単純に風俗通いをするだけなら「消費する趣味」だが、それを例えばレポートや漫画、動画にして、ツイッターやブログにアップすれば「生産する趣味」になるという。
(すると)同好の士が集まったり、いくばくかのお金になるかもしれない。
大事なのは、消費して満足して終わり、ではなく、何かしらのアウトプットを世に対して続けること。
「仕事になり得る趣味」をみんな持ったほうがいい。
「嫌々やっているプロ」と「好きでしょうがないプロ」が勝負したら素人が勝つことのほうが断然多い。
言われると、まあ同じような話を聞いたことがないわけではないと思うし、ごく普通のアドバイスのようにも思えるが、でも改めて、大事な話だと感じた。
紙媒体で書かないわけ
ヨッピーさんに指摘されて、なるほどと感じたのが、いまやWEB専業ライターのほうがいろいろな面でいいかも、という比較。「スピード」「表現力」「コスト」「ファンの作りやすさ」、どれもWEBが上。確かに今後もWEBという感じがする。
この数年でますます変わっている点だと感じた。
「戦術」の前に「戦略」を考えよ
これはサラリーマン社会も同じだなと感じた点。
レストランに例えると「おいしい料理と、丁寧な接客をしよう」が戦術。「そもそも、どういうコンセプトのお店にするかを考える」が戦略。
ライターで言えば「取材した記事を面白く、丁寧に書く」が戦術。「そもそも何を取材すると面白いのか」を考えるのが戦略。
要するに「戦術」のひとつ上のレイヤーが「戦略」。この「戦略」についてまでちゃんと考えて行動している人はかなり少ない。
少し考えると明白に「儲かるか、儲からないか」はわかるはずなのに、そもそもそこに考えが至ってすらいない人が多い。「戦術」ではみんな争うのに、「戦略」では意外とライバルが少ない。
指摘されれば、まったくその通りだ。なのに、なんとなく、「大前提はまったく疑わず、でも、与えられた場では頑張る」のが、正統派というか、美徳というか、どこがで思考停止している分、楽でもあったりする。確かに「戦術に全力投球」になりがちだ。
戦略を問うことは、これまでやってきたことの否定でもある場合もあって、ますます難しい。
ヨッピーさんは、戦略として、「椅子取りゲーム」の感覚で、「広告に強いライター」「観光に強いライター」「自治体に強いライター」の椅子を占めたそうだ。
まだまだ「儲かる椅子」がガラッガラッに空いていることに、まだ多くの人たちは気づいてなかったりする。
とのこと。戦略という発想を持てない人との差は大きいもんなあ。
また「プラスワン戦略」も提唱する。
例えば商品の紹介をしてほしいという依頼を受けた場合、「普通に紹介するだけの記事」は書かないようにしている。
DJに「泡」や「マグロ」、スーパー銭湯に「カフェ」。別の要素を足すことで他と差別化し、ガチンコの殴り合いを避けられる。
「自腹を切ってでも」って言うくらい、「ひとつ乗せる」ことに気合を入れて取り組んでほしい。

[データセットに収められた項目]
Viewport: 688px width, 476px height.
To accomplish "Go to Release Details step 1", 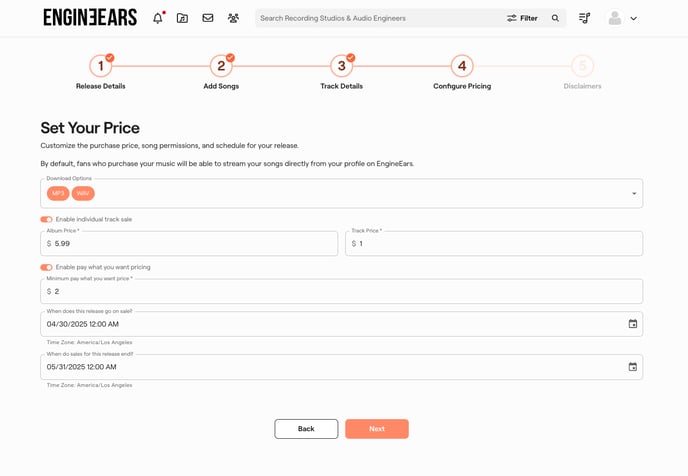I will [101, 66].
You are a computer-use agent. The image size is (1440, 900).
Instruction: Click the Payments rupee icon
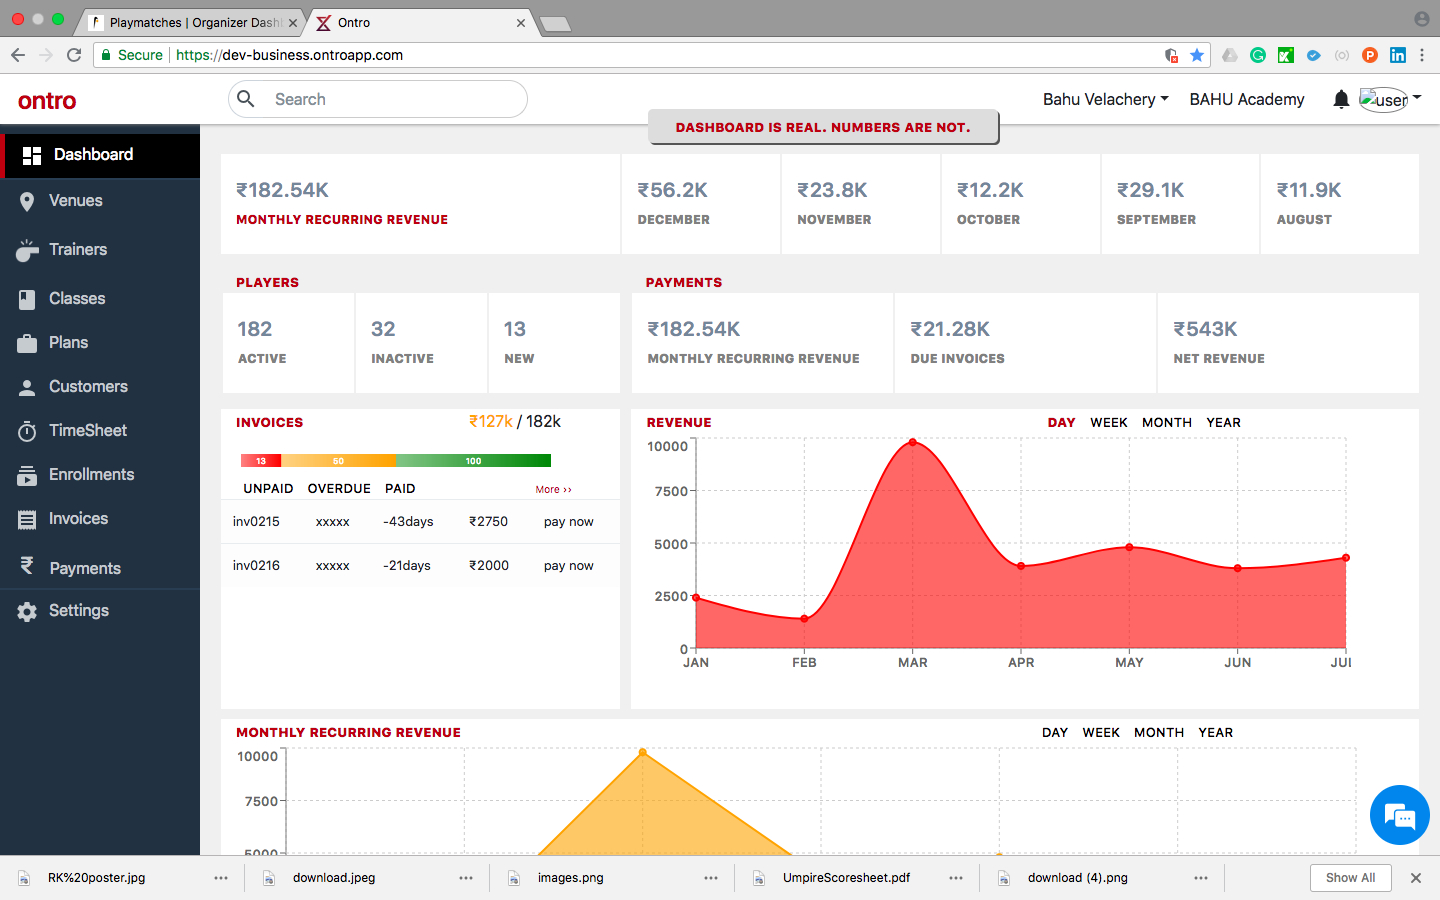27,566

▶ _課題 1_
文書の抜粋のうち、「少し考えると明白に「儲かるか」から「合を入れて取り組んでほしい。」までの部分を、両端の語句も含めて一字も変えずに書き写すこと。
▶ _課題 2_
文書の抜粋によれば、ヨッピーさんが「椅子取りゲーム」の感覚で占めたのはどのような椅子か。

▶ _正答 1_
少し考えると明白に「儲かるか、儲からないか」はわかるはずなのに、そもそもそこに考えが至ってすらいない人が多い。「戦術」ではみんな争うのに、「戦略」では意外とライバルが少ない。
指摘されれば、まったくその通りだ。なのに、なんとなく、「大前提はまったく疑わず、でも、与えられた場では頑張る」のが、正統派というか、美徳というか、どこがで思考停止している分、楽でもあったりする。確かに「戦術に全力投球」になりがちだ。
戦略を問うことは、これまでやってきたことの否定でもある場合もあって、ますます難しい。
ヨッピーさんは、戦略として、「椅子取りゲーム」の感覚で、「広告に強いライター」「観光に強いライター」「自治体に強いライター」の椅子を占めたそうだ。
まだまだ「儲かる椅子」がガラッガラッに空いていることに、まだ多くの人たちは気づいてなかったりする。
とのこと。戦略という発想を持てない人との差は大きいもんなあ。
また「プラスワン戦略」も提唱する。
例えば商品の紹介をしてほしいという依頼を受けた場合、「普通に紹介するだけの記事」は書かないようにしている。
DJに「泡」や「マグロ」、スーパー銭湯に「カフェ」。別の要素を足すことで他と差別化し、ガチンコの殴り合いを避けられる。
「自腹を切ってでも」って言うくらい、「ひとつ乗せる」ことに気合を入れて取り組んでほしい。

▶ _正答 2_
「広告に強いライター」「観光に強いライター」「自治体に強いライター」の三つの椅子である。